__Assigned task__: Let your answer be the line containing "The width and height of the screenshot is (1412, 596)." and every line below it to the end of the records, copied exactly.

Stored records
____________

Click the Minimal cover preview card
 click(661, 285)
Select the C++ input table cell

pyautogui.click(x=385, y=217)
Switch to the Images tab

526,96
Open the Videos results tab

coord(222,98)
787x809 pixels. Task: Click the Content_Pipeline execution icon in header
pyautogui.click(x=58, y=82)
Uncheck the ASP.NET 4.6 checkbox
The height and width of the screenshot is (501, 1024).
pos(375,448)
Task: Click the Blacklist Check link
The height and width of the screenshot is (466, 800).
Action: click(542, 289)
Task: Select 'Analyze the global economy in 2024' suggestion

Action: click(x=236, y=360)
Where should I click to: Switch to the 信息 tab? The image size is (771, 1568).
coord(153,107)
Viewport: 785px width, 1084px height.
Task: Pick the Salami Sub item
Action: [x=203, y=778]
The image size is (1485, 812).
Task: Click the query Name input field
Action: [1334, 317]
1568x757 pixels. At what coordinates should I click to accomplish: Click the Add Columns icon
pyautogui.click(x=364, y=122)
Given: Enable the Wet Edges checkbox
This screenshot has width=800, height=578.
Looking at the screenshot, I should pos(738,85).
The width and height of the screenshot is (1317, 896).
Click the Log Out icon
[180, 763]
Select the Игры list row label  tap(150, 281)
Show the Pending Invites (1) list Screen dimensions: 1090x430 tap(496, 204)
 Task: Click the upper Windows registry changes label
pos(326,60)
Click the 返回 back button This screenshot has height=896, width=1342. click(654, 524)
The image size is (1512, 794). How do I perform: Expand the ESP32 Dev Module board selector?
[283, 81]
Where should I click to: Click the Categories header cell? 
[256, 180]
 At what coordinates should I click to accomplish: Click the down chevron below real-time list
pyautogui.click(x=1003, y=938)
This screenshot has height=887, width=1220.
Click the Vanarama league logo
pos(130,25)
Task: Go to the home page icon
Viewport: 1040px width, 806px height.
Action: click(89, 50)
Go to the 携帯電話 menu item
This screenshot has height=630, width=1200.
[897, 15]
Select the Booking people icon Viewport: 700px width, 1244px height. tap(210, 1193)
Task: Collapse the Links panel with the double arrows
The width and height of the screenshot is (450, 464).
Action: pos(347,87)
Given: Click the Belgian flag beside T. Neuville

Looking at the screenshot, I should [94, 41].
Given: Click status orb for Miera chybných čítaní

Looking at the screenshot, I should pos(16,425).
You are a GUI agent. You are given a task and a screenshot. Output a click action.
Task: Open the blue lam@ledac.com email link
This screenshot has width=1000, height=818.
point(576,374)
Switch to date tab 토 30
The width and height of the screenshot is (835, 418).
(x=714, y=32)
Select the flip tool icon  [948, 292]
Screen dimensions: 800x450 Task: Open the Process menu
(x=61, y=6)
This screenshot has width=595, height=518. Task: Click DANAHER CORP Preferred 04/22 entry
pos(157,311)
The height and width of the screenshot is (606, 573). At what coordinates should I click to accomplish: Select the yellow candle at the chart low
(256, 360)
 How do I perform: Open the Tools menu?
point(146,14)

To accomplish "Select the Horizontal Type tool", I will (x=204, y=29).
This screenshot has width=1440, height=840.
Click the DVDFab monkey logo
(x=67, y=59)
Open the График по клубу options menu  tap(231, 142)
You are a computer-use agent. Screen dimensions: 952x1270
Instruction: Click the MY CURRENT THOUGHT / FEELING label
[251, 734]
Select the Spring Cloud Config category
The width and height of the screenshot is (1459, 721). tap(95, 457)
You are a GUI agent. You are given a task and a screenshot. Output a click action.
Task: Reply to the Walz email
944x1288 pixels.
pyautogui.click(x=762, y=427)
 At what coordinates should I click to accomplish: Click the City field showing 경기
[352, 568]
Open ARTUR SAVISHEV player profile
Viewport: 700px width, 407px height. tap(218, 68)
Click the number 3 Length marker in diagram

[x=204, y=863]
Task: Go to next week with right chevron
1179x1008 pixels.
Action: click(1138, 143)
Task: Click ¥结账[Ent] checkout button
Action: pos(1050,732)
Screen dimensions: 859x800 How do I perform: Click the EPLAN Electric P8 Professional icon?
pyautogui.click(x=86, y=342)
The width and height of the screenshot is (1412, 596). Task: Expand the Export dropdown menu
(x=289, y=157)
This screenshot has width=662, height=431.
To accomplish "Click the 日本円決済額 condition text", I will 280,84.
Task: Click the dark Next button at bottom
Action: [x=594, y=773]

____________

__Exercise output__:
The width and height of the screenshot is (1412, 596). Task: Expand the Export dropdown menu
(x=289, y=157)
This screenshot has width=662, height=431.
To accomplish "Click the 日本円決済額 condition text", I will 280,84.
Task: Click the dark Next button at bottom
Action: [x=594, y=773]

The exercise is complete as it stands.